JCAHO delays MS requirement until 2007
Accreditation Connection, May 9, 2005
Medical services professionals (MSPs) can breathe a huge sigh of relief. The JCAHO announced it will delay until January 2007 a new requirement that would have forced many hospitals to rework their medical staff bylaws.
In response to "serious concerns" from hospitals that the proposed changes to standard MS.1.20 are "prescriptive and burdensome," the JCAHO said in its just released April issue of This Month at the Joint Commission, that it would not implement any new requirements under controversial Element of Performance (EP) 19 until 2007.
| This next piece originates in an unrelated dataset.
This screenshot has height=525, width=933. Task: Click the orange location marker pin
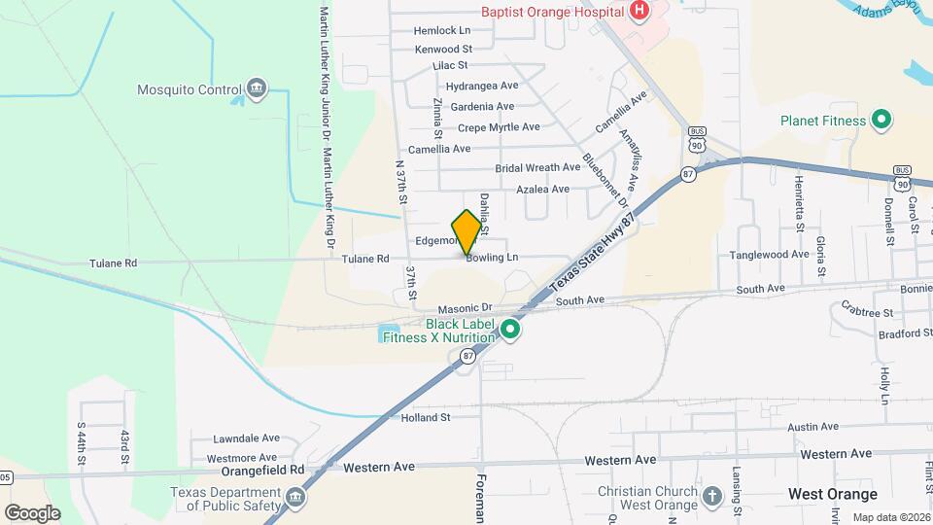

The April announcement followed three prior clarifications of the standard that left MSPs wondering whether compliance required that they
reference specific medical staff functions and procedures in the bylaws if those procedures are detailed in separate documents
shift credentialing, privileging, appointment, and fair hearing and appeal processes from separate documents back into the medical staff bylaws
include criteria in the bylaws that identifies administrative procedures that are addressed in supplemental documents
For now, it appears that the JCAHO is sparing MSPs the time and headache of transferring information related to credentialing, privileging, appointment, and fair hearing and appeal processes from separate documents back into the medical staff bylaws-a task that some MSPs began to tackle when the JCAHO first announced its 2004 standards.
"Delaying implementation allows further exploration and possible modifications" to address hospitals concerns that the previously proposed modifications to the standard would require extensive changes to medical staff bylaws and supplemental documents, the JCAHO said.
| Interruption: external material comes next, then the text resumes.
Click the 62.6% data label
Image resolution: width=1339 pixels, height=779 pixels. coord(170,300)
"This is excellent news," says Carol Cairns, CPMSM, CPCS, president of PRO-CON, and a consultant for The Greeley Company in Marblehead, MA. "The previous [change to MS.1.20] was burdensome and would have required many hospitals to undertake a costly revision, spending time and money without benefit to medical staffs who use supplemental documents."
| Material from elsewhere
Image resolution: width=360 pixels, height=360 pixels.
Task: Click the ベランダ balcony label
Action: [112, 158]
The new EP 19, just released by the JCAHO in the latest announcement, requires that the medical staff and governing body agree on the following:
The issues hospitals must address in the bylaws.
The criteria hospitals will use to identify the issues they must address in the bylaws.
The process used for joint adoption/approval of other issues that hospitals address in their rules, regulations, and policies.
The announcement is good news for hospitals and medical staffs, says Todd Sagin, MD, JD, national medical director of The Greeley Company, who has worked with hospitals across the country to modernize bylaws. "The JCAHO deserves credit for stepping back from this onerous regulation and giving further consideration to the issues involved. In the wake of the decision, most hospitals will be well served by moving ahead with any plans to update and modernize their medical staff bylaws."